8Il n’en demeure pas moins que Mauriac, tout en se revendiquant comme un non-juriste, a formulé l’essentiel : la démocratie est une affaire de forme, c’est-à-dire, dans le domaine de la justice, de procédure. Les temps exceptionnels ne sauraient légitimer l’arbitraire ; les accusations vagues qui font planer sur chaque citoyen une menace imprécise de sanction doivent être proscrites (p. 66). Pour la clarté de son exposé, Jérôme Michel scinde ces considérations sur la justice au sortir de l’Occupation du rapport particulier qu’entretenait Mauriac avec le droit, conçu comme un « garde-fou contre l’injustice » (p. 58). Or il s’agit évidemment de la même pensée, qui conduit aux mêmes conclusions. Comme Jean Lacouture l’avait déjà relevé, Mauriac le Bordelais est le digne voisin de son compatriote Montesquieu en ce qu’il manifeste un souci du droit en vérité fort rare chez les écrivains : séparation des pouvoirs, présomption d’innocence, légalité et impartialité des juges, autant de principes fondamentaux sans lesquels il est vain de penser la justice. En parfait esprit libéral, Mauriac dira sa réprobation face au mépris du droit tel qu’il ressort des procès de Pierre Laval ou de Jacques Benoist-Méchin, où des jurés invectivent les prévenus, bafouant les règles fondamentales de la procédure pénale digne d’un Etat de droit (p. 60). Ces règles-là doivent à tout prix être préservées en ce qu’elles atténuent l’impact de la loi de l’entre-dévorement. Là encore, une justice séparée de la charité s’auto-condamne à répondre « par la violence légale à la violence de la transgression » (p. 71), c’est-à-dire à n’être qu’une forme autorisée de la vengeance. Justice individuelle, justice politique : l’unité de la pensée mauriacienne est indéniable.
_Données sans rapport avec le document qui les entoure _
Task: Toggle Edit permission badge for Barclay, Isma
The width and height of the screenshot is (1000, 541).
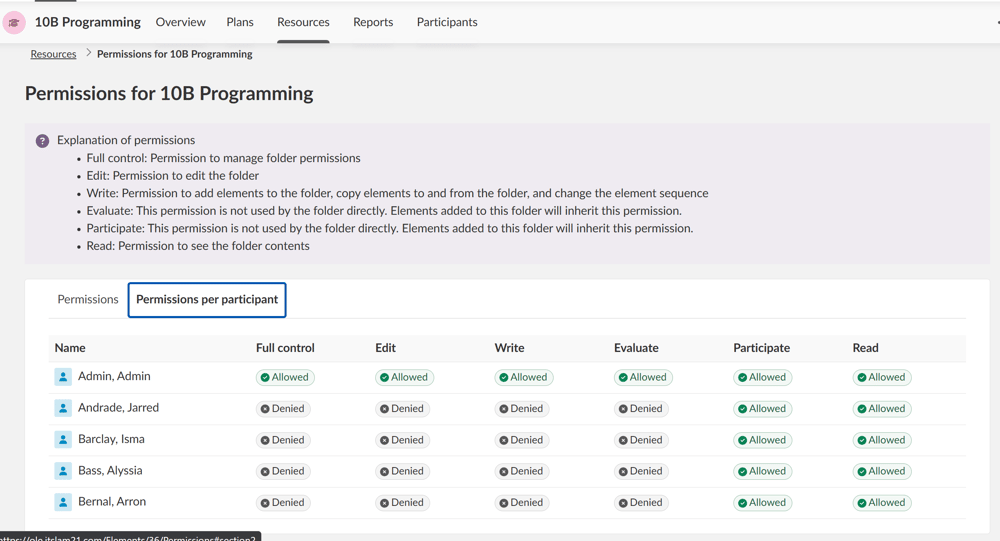Action: [403, 440]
9Elle se retrouve dans le troisième et dernier chapitre du livre (Politique des Evangiles, p. 73 à 107). Le propos de Jérôme Michel consiste ici à inscrire les vues de Mauriac sur la justice dans le panorama beaucoup plus large de son engagement humaniste. Politiquement, Mauriac est inclassable, marqué par le double héritage de Barrès et de Sangnier (p. 75 à 84). Cette trajectoire est connue, comme la prise de distance progressive de Mauriac avec une Eglise catholique qui trop souvent renie le message évangélique. Mauriac, homme culturellement de droite, fait de la lutte contre l’injustice le fil directeur de son expression publique. C’est ce qui l’amène à soutenir le mouvement de décolonisation, sans doute plus par hostilité au statu quo d’un ordre injuste que par culte de l’indépendance des pays concernés (p. 91).

10Contraint par le format de la collection, Jérôme Michel passe vite sur les raisons profondes qui ont conduit Mauriac à emprunter un tel chemin. Pourtant, si « la politique de Mauriac ne s’explique pas sans sa foi » (p. 92), tout ne découle pas de la fidélité du chrétien au Sermon sur la Montagne. Car après tout – et l’auteur n’en disconvient pas -, rien ne déterminait celui qui disait être né « du côté des injustes », au sein d’une famille catholique, conservatrice et défiante à l’égard de la République, à épouser les grands combats du XXe siècle au service de la justice. Sans doute les liens privilégiés de Mauriac avec son oncle paternel - rapidement mentionnés dans le livre (p. 58 et 73) - seule figure dreyfusarde de l’entourage familial, ont-ils aidé l’auteur du Bloc-Notes à s’affranchir de quelques pesanteurs. En tout cas, Mauriac n’a jamais oublié le naufrage de la hiérarchie catholique à l’occasion de l’Affaire Dreyfus, ce qu’il confirme dans un article peu cité – L’Affaire Dreyfus vue par un enfant, publié en 1962 dans La Revue de Paris. Dès lors, la « liberté de l’esprit » (p. 74) qui caractérise si bien la démarche politique de Mauriac s’enracine dans un processus intime de réfutation des fausses évidences, à l’origine de la distance que ne cessera de mettre l’écrivain-journaliste avec les idéologies du XXe siècle. Sur cette question spécifique de l’itinéraire intellectuel de Mauriac, il faudra peut-être se reporter à des travaux plus amples, à commencer par la biographie récente livrée par Jean-Luc Barré.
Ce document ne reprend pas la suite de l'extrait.